On October 18, 2011, the United Nations released a statement against solitary confinement:
A United Nations expert on torture today called on all countries to ban the solitary confinement of prisoners except in very exceptional circumstances and for as short a time as possible, with an absolute prohibition in the case of juveniles and people with mental disabilities.
“Segregation, isolation, separation, cellular, lockdown, Supermax, the hole, Secure Housing Unit (SHU) . . . whatever the name, solitary confinement should be banned by States as a punishment or extortion technique,” UN Special Rapporteur on torture Juan E. Méndez told the General Assembly’s third committee, which deals with social, humanitarian and cultural affairs, saying the practice could amount to torture.
“Solitary confinement is a harsh measure which is contrary to rehabilitation, the aim of the penitentiary system,” he stressed in presenting his first interim report on the practice, calling it global in nature and subject to widespread abuse.
Indefinite and prolonged solitary confinement in excess of 15 days should also be subject to an absolute prohibition, he added, citing scientific studies that have established that some lasting mental damage is caused after a few days of social isolation.
“Considering the severe mental pain or suffering solitary confinement may cause, it can amount to torture or c
ruel, inhuman or degrading treatment or punishment when used as a punishment, during pretrial detention, indefinitely or for a prolonged period, for persons with mental disabilities or juveniles.”
Chapter 49
Forty Years
April 17, 2012, marked 40 years since Herman and I were first put in CCR. Our support committee and Amnesty International held our annual anniversary protest against solitary confinement; this year it was on the steps of the state capitol. Under a banner that read SOLITARY IS TORTURE, statements from me and Herman were read aloud, and several others spoke. “For me this day is bittersweet,” King said, “Bitter with a deep sadness that we have to mark this day, but sweet, seeing our years of effort and struggle culminating in this day. The tide is changing and the time for change is now. We have the wind at our back and we need to keep on moving.” “To be honest,” I had written, “I am not sure what damage has been done to me, but I do know that the feeling of pain allows me to know that I am alive. If I dwelled on the pain I have endured and stopped to think about how 40 years locked in a cage 23 hours a day has affected me, it would give insanity the victory it has sought for 40 years.”
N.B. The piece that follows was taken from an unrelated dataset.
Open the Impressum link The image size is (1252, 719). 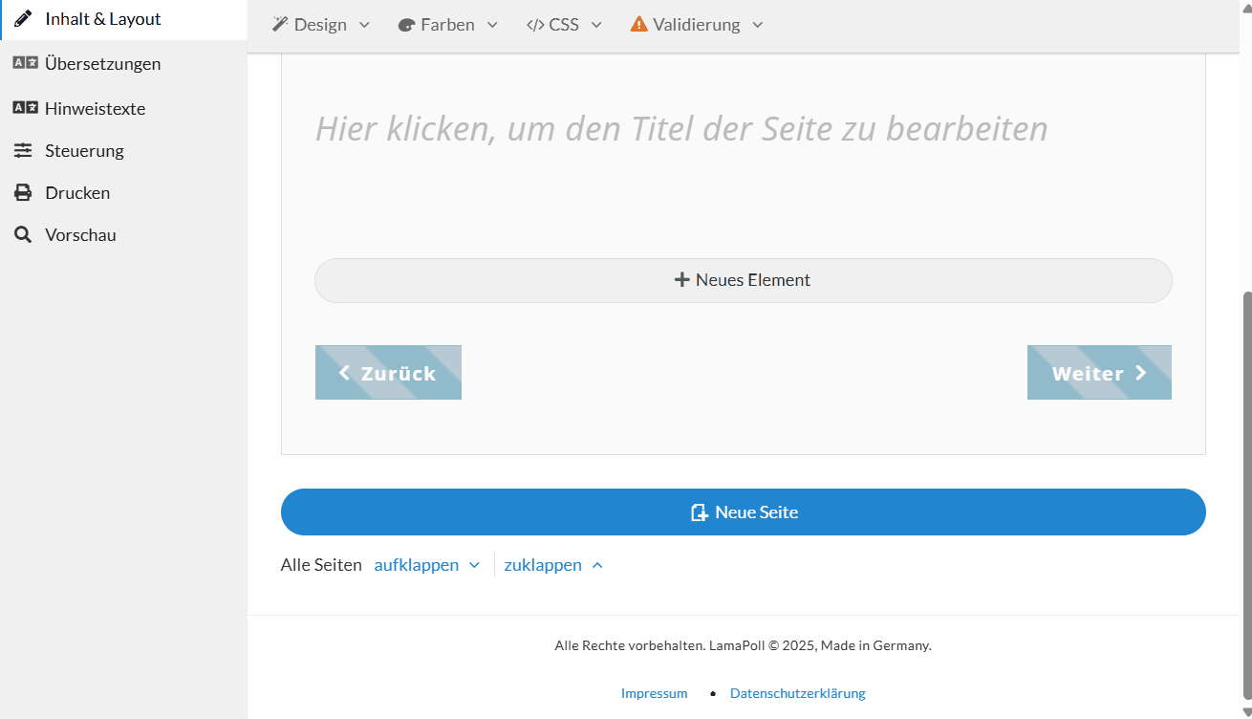(x=654, y=692)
Amnesty campaigners reached out to Governor Bobby Jindal to try to get a meeting. They wanted to hand him a petition demanding that Herman and I be released from solitary confinement; it had been signed by more than 67,000 people in 125 countries around the world. The governor refused to meet with Amnesty officials and King, referring them to the Louisiana Department of Public Safety and Corrections. Secretary James M. Le Blanc denied that conditions in lockdown 23 hours a day were inhumane and said Herman and I were kept in CCR because we were a danger to prison employees, other inmates, and visitors.